> _QUELLDOKUMENT_
Besprechung
Frisch von der FBI-Schule kommt der Heißsporn und karrieregeile Musterschüler Johnny Utah (Keanu Reeves) nach Los Angeles, der Hauptstadt der Bankraube. Schnell hat er seinen ersten Fall. Vier Typen, maskiert als Ex-Präsidenten, haben in drei Jahren 27 Banken ausgeraubt. Niemand weiß, wer sie sind. Utah krallt sich an diesem Fall fest. Sehr zum Leidwesen seines Partners, dem FBI-Veteran Pappas (Gary Busey). Der hat keinen Bock auf diesen Frischling. Utah bringt Pappas auf seine Seite. So erfährt Utah, dass der alte Agent eine Theorie zu den Bankräubern hat, die allgemein für Gelächter beim FBI sorgt. Pappas vermutet, dass Surfer hinter den Überfällen stecken.
Utah kauft sich ein Surfboard und will so am Strand abhängen, um Informationen zu bekommen. Doch so läuft das nicht. Surfer sind eine eingeschworene, elitäre Gruppe. Utah muss das Surfen lernen, um als Surfer durchzugehen. Da läuft er Tyler (Lori Petty) über den Weg. Utah manipuliert die junge Frau, so dass sie ihm das Wellenreiten beibringt.
Über Tyler lernt Utah Bodhi (Patrick Swayze) kennen. Der hängt mit seinen Kumpels Grommet (Bojesse Christopher), Nathaniel (John Philbin) und Roach (James Le Gros) immer am Strand ab. Bodhi ist ein Suchender. Er sucht nach „der einen Welle“. Wie alle in seiner Gang ist Bodhi ein Adrenalin-Junkie. Utah freundet sich mit Bodhi an, der wird eine Art Vorbild für den verdeckten Ermittler. Allmählich begreift Utah, was es bedeutet zu surfen.
Meinung von Nils
Gefährliche Brandung ist einer der Filme, die gefühlt von jedem (älteren) Kinogänger mit einem leuchten in den Augen erwähnt wird. Es geht um Adrenalin-Junkies, um Leute, die dem Tod mit einem fetten Grinsen im Gesicht in die Augen starren. Der Film handelt aber auch von Surfern, von Menschen, die eins werden mit der Natur und sie zugleich zu fürchten wissen. Das Surfen hat hier eine spirituelle Natur. Das wird überdeutlich. Ich denke, den Film muss man auf der Großleinwand sehen, dann packt er vermutlich jeden – die Aufnahmen der Surfer in ihren Tunneln sind atemraubend.

> _AUFGABENSTELLUNG_
Setze die Filmbesprechung zu „Gefährliche Brandung“ im Anschluss an ihren letzten Satz fort.

> _DATENAUSZUG_
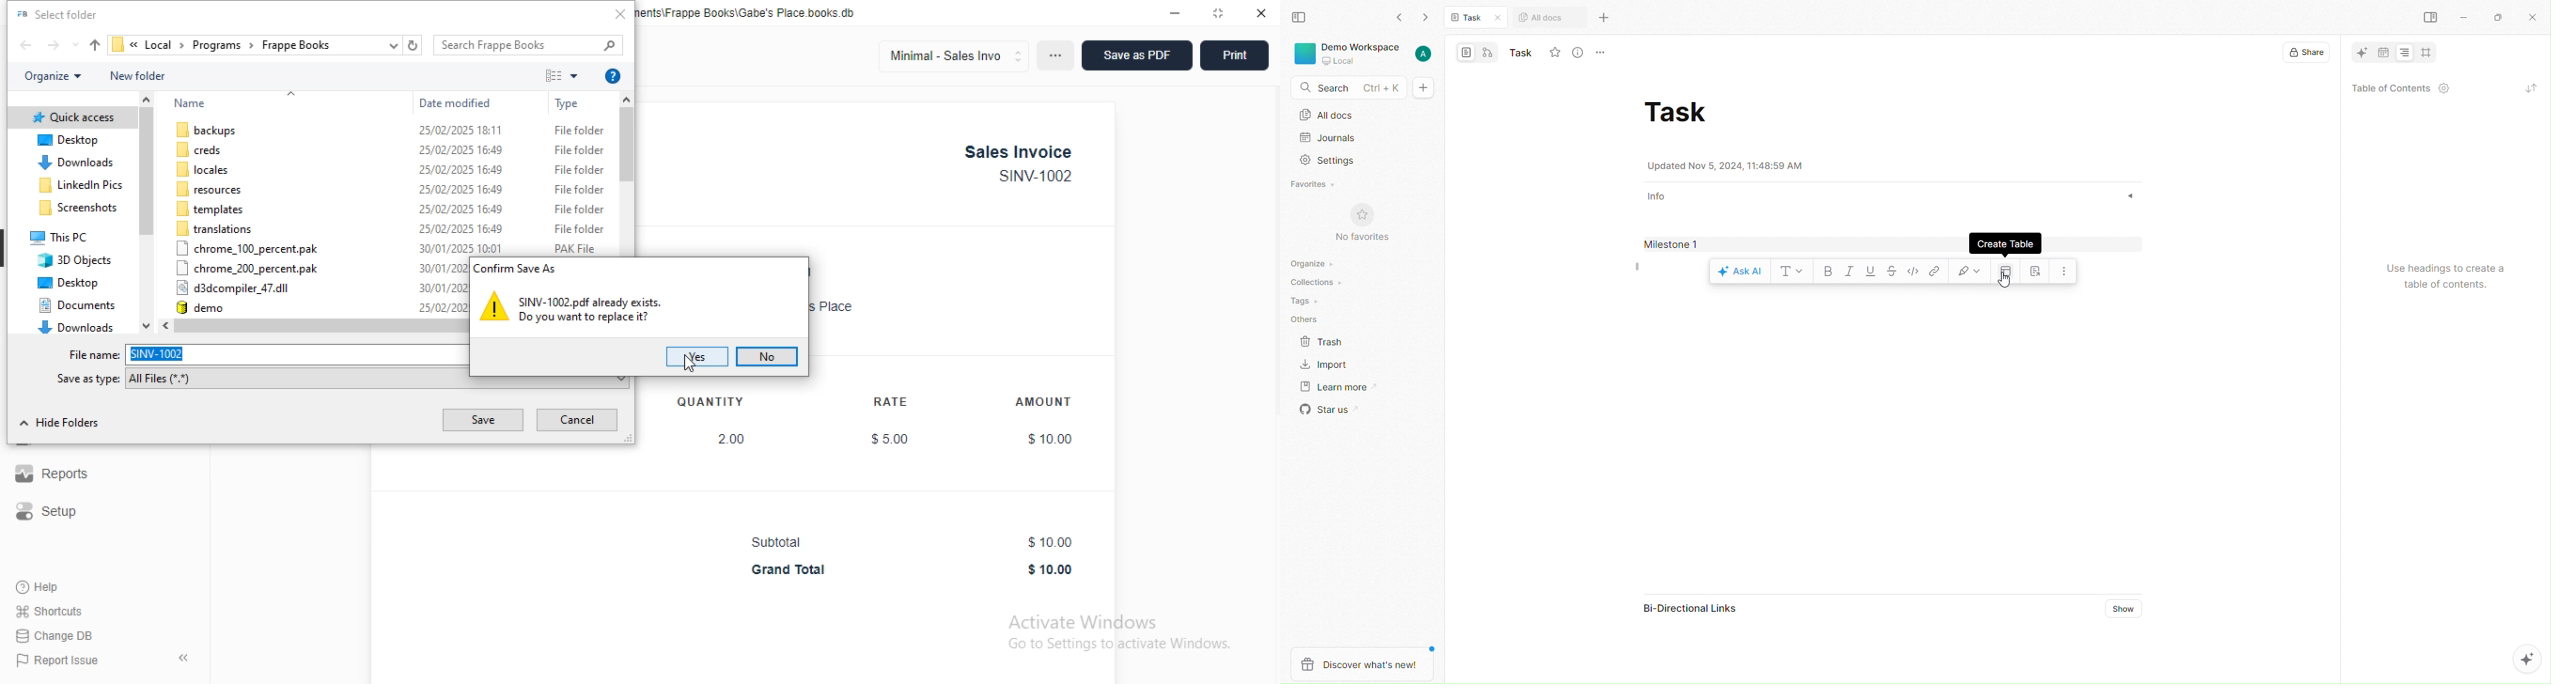  Describe the element at coordinates (2115, 608) in the screenshot. I see `Show` at that location.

> _ANTWORT_
Johnny Utah ist ein Typ, der vermutlich seinen Bleistift immer exakt parallel zur seitlichen Tischkante ablegt. Er macht alles nach Vorschrift. Erst als er das Surfen lernt, lernt er, was es heißt zu leben. Auch Utah kann sich der Magie des Surfens nicht entziehen. Mit Bodhi (Bodhi ist ein Erkenntnisvorgang im Buddhismus, der auf dem Erlösungsweg eine zentrale Bedeutung einnimmt) als Mentor, taucht Utah nicht nur in die Wellen, sondern auch die Lebensart der Surfer ein. Zwischen den beiden Männern entsteht ein tiefer Bund.
Die Untersuchungen von Utah und Pappas verlaufen zunächst in eine völlig falschen Richtung. Doch eines Tages sieht der junge Undercover-Agent Bodhi und seine Jungs auf den Wellen, da trifft es ihn wie der Schlag. Sind Bodhi und Co. etwa die vier Ex-Präsidenten, die er sucht? Utah gerät in einen fiesen Gewissenskonflikt.
Der Film von Regisseurin Kathryn Bigelow sollte zunächst von Ridley Scott und mit Johnny Depp oder Charlie Sheen in der Hauptrolle umgesetzt werden. Doch das Skript wurde irgendwann von den Studios fallengelassen. Einige Jahre später wurde es wieder herausgekramt und Bigelow übernahm das Ruder. Ihr damaliger Mann James Cameron half beim Umschreiben des Endes und war ausführender Produzent. Für Bigelow stand immer fest, dass Keanu Reeves den FBI-Agenten spielen sollte. Dafür hat sie auch gekämpft, heißt es.
Keanu Reeves sollte mit diesem Film als Action-Held etabliert werden. Tatsächlich hatte der Film genau diese Wirkung. Das Image lebt in John Wick auch heute noch weiter – nur dass John nicht surft.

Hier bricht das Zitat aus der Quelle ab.